To be forgiven, tell God that you are truly sorry and then go to confession as soon as possible. After that, commit yourself to a life of service toward others, supported and strengthened by a life of prayer and frequenting of the sacraments. And have hope. Remember the great good that Dorothy Day did after her conversion? Remember the great good that St. Paul did after his conversion? Remember the great good that St. Augustine did after his conversion? Yes, there is conversion. There is redemption. There is a second chance, because Jesus who made you loves you and died for you on the cross to redeem you from your sins.

There can be life and there can be hope after abortion for all who have been involved in something so sad. The Church wraps her arms around all of her children, offering the grace of forgiveness and mercy through the Sacrament of Reconciliation, and the supernatural strength and sustenance that our soul needs through the Eucharist and prayer.

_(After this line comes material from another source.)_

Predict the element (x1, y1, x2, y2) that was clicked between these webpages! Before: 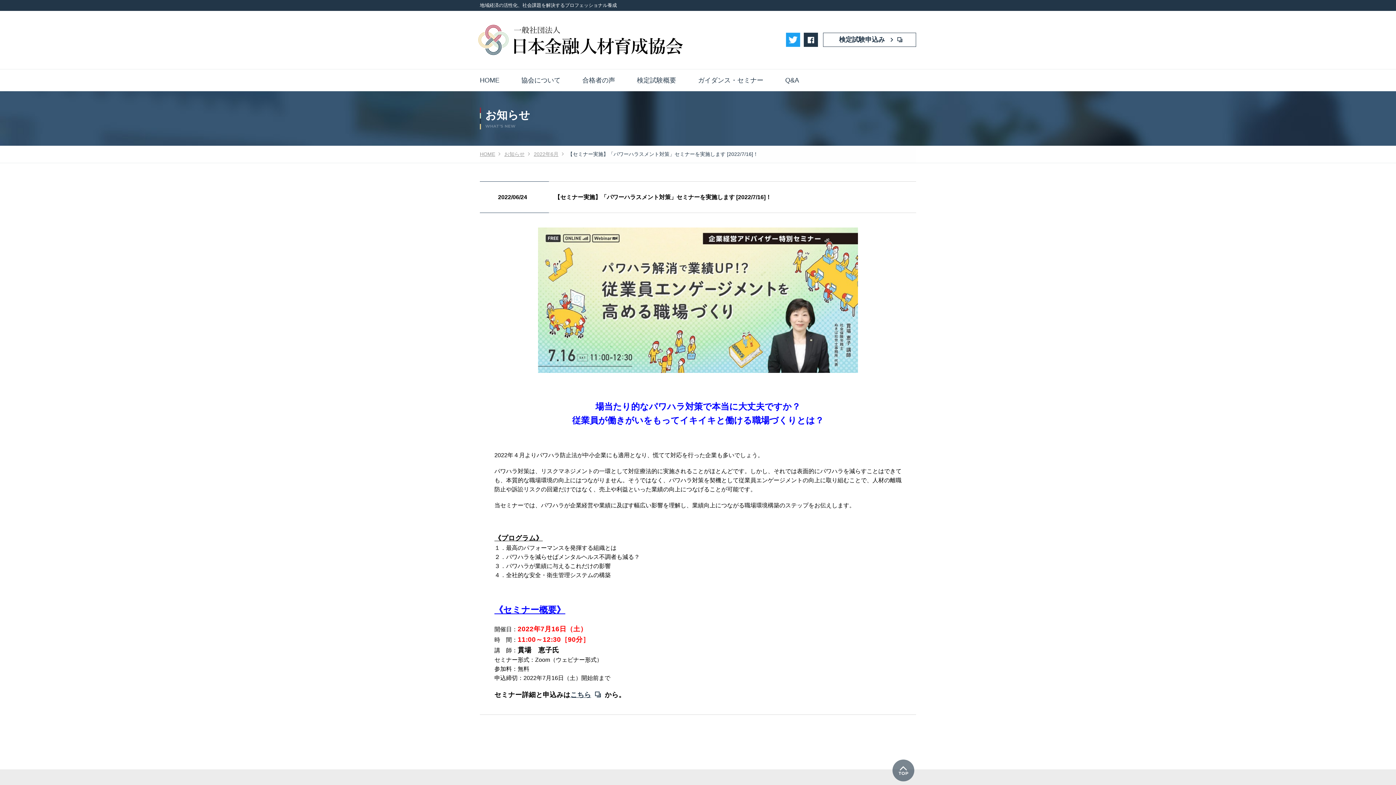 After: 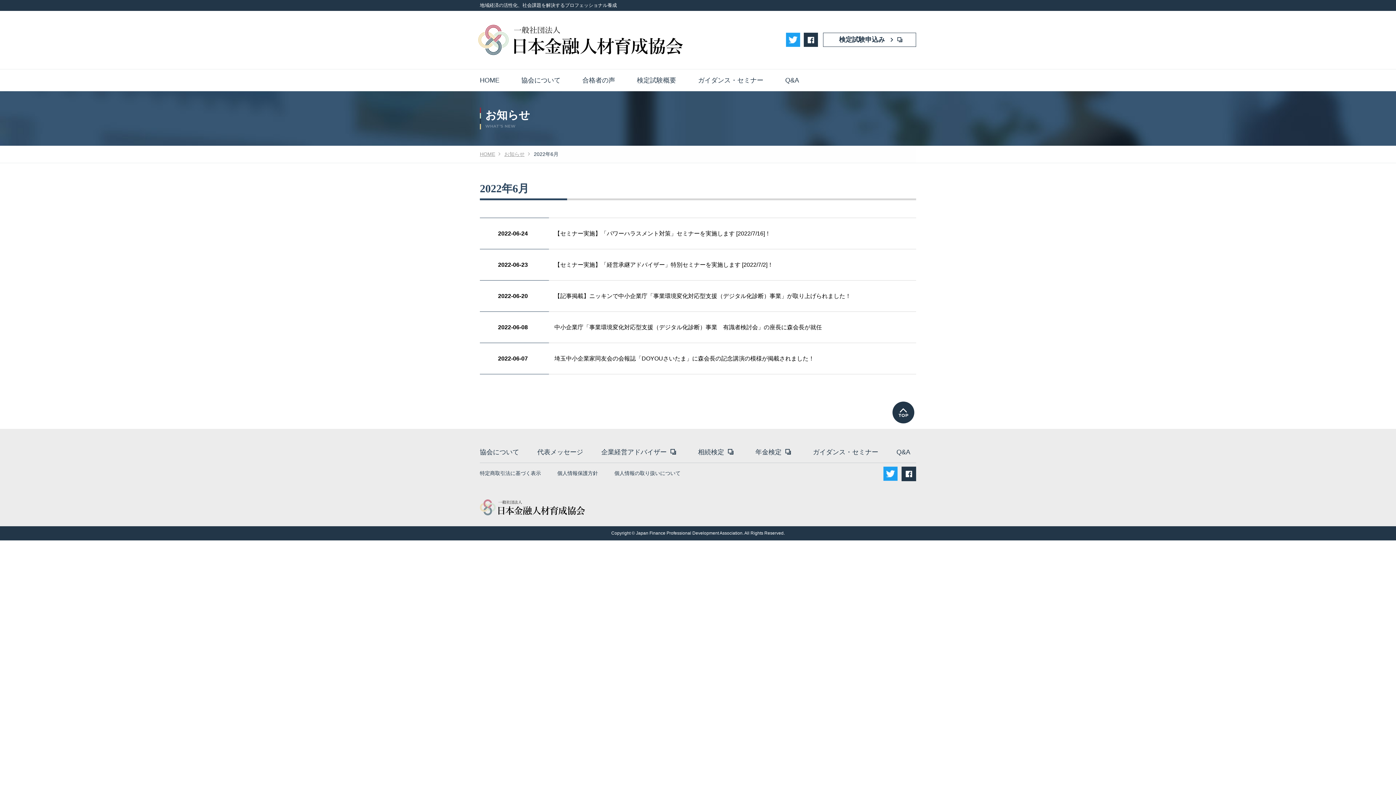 Action: label: 2022年6月 bbox: (533, 150, 558, 158)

There are a number of programs that reach out to those affected by abortion, and a few that come to mind are Project Rachel, sponsored by Catholic Charities, and Rachel’s Vineyard, sponsored by Priests for Life. All those who have been directly or indirectly involved in an abortion can be forgiven by going to confession. In most dioceses of the United States not only does the priest/confessor have the power to forgive the sin, but he has the delegated ability to lift any canonical penalties such as excommunication. I know the very mention of the word “excommunication” can terrify people, but it just shows how committed the Church is to upholding the dignity and sacredness of life, from the moment of conception until natural death.

For the record, only a person who is aware of the canonical penalty incurs it, and only if they are 18 years or older and fully aware of what they are doing.